COVID-19 and your heart
Posted on 1 September 2021
Although most people think of COVID-19 as a respiratory disease that affects the lungs, this virus is just as likely to cause damage to your heart. A specialist explains why.
COVID-19 commonly presents with a cough and shortness of breath, so it’s often thought of as a respiratory disease only. In fact, says Dr Nivesh Sewlall, a pulmonologist at Mediclinic Morningside, the virus affects the entire body, and is capable of causing damage to multiple organs.
“The virus enters the body through ACE (angiotensin-converting) receptors – [a specific protein that allows the virus to infect a wide range of human cells], and so it can be found in any organ where these receptors are present,” Dr Sewlall explains. “These include the brain, gut, pancreas, blood vessels, kidneys, and the lining of the nose and mouth. Wherever the virus can gain entry, it can also cause damage. That’s why patients suffering from long COVID tend to experience such a wide array of symptoms.”
When it comes to the heart, this damage takes the form of scar tissue that forms on the muscles of the organ. The virus can also cause blood clots in the vessels around the heart, and can lead to a cytokine storm; a condition where the immune system overreacts to the presence of a bacterium, virus, or other microorganism (all known as pathogens), which causes inflammation. This can disrupt the proper functioning of the organ, leading to an arrhythmia, where the heart pumps either too quickly or too slowly. Both conditions are dangerous, Dr Sewlall warns. Damage caused by the virus can also lead to a heart attack or stroke.
Cardiac issues among COVID-19 patients are more common than you may think. According to the American Heart Association, around 25% of US COVID-19 patients admitted to hospital have experienced cardiac complications, and even recovered patients have presented with abnormalities in the heart. Symptoms of these conditions include chest pain, shortness of breath, as well as palpitations if the heart rate has increased. Conversely, if the heart rate slows, the patient may faint.
Even if patients don’t experience damage to the heart at the time of infection, some of the virus’s effects on the heart, such as myocarditis or inflammation of the heart muscle, can put them at risk for heart failure in years to come.
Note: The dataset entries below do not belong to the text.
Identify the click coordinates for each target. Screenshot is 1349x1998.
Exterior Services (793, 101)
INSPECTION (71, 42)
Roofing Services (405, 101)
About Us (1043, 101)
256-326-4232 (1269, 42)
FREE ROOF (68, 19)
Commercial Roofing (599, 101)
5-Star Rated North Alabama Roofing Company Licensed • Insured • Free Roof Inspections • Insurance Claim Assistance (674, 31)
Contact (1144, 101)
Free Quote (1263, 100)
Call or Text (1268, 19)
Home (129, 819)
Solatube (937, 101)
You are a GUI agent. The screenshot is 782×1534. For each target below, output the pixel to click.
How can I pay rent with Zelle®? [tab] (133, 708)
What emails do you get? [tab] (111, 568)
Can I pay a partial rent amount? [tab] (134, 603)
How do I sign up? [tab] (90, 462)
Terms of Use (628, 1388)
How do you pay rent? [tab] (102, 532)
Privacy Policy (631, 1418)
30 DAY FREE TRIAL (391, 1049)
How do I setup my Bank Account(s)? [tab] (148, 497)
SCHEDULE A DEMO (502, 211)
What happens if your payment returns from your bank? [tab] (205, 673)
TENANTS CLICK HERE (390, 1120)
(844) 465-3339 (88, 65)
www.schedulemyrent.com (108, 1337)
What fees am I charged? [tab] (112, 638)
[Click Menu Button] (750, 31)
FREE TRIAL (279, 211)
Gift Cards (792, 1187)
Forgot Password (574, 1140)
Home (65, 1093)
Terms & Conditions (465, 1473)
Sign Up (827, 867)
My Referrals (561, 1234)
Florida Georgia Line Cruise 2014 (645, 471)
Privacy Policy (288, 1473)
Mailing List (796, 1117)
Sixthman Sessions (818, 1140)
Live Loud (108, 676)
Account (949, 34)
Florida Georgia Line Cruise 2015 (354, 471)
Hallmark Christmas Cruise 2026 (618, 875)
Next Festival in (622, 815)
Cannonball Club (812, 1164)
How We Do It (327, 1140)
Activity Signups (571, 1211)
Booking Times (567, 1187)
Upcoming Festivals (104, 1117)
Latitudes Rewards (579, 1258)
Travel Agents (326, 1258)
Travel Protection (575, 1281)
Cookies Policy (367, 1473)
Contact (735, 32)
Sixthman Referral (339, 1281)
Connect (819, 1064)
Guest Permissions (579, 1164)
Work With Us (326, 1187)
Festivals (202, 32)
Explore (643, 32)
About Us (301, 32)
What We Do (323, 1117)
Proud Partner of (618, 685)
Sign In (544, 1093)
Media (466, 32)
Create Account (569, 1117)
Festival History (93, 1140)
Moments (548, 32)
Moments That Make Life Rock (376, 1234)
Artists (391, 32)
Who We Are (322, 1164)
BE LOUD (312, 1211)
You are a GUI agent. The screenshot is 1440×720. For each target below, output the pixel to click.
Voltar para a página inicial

Although some of these conditions can be reversed, it’s also possible that some damage may be permanent – especially in cases where there’s scar tissue that affects the heart’s functioning.
So, when should you worry about your heart? Dr Sewlall says if you’ve entered the recovery phase of infection, but are still experiencing symptoms such as shortness of breath and fatigue that aren’t lessening as time passes, further investigation may be required.
Your first step is to consult your GP, who will conduct tests such as an ECG to check for any damage to the lungs and heart. If necessary, your doctor will refer you on to a specialist for treatment.